= Jovan Vukomanović =

Jovan Vukomanović (Serbian: Јован Вукомановић; 1784–1815) from Srezojevci, (Rudnik nahiya), was the brother of Princess Ljubica Obrenović, and a leading participant in the first and the Second Serbian Uprising.

== Biography ==
During the First Serbian Uprising (1804–1813), the town of Požarevac was part of the Karađorđe's Serbia. At the end of the uprising in 1813, the town came briefly once more under direct Ottoman control. It was there that Prince Miloš Obrenović raised an insurrection against the Ottoman Empire.
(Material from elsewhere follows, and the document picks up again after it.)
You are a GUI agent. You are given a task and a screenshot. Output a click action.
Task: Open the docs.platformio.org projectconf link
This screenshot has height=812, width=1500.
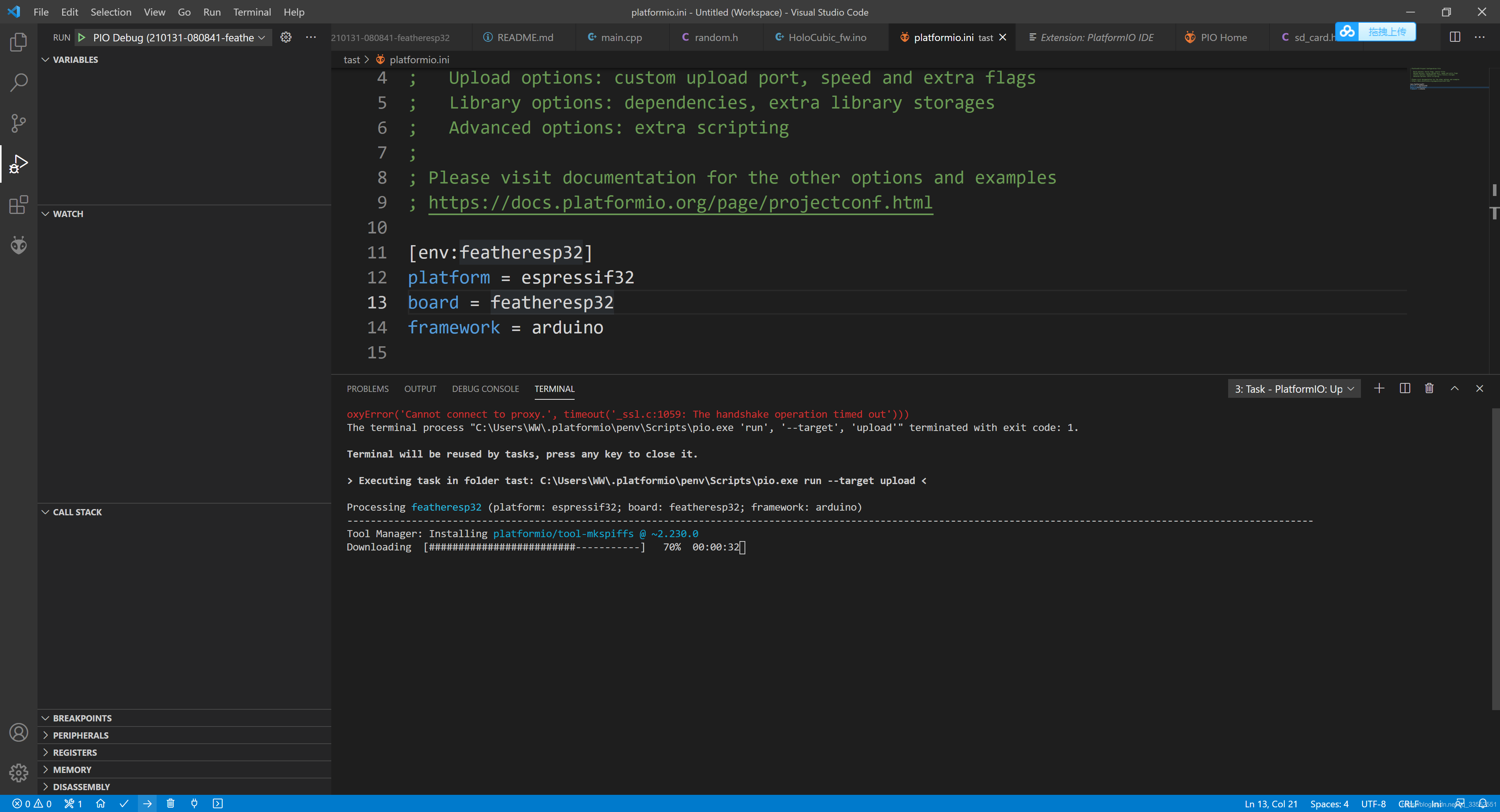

In 1815 Požarevac came under Turkish attack. At the beginning of the battle, commanding officer Vukomanović, the brother-in-law of Prince Miloš, who led the Serbs to victory was mortally wounded. It was one of the most significant armed engagements between the Ottoman army and Serbian revolutionary forces that resulted in a peace treaty between the Ottoman Empire on one side and Serbia on the other. Thereafter, the town became part of the autonomous Ottoman Principality of Serbia.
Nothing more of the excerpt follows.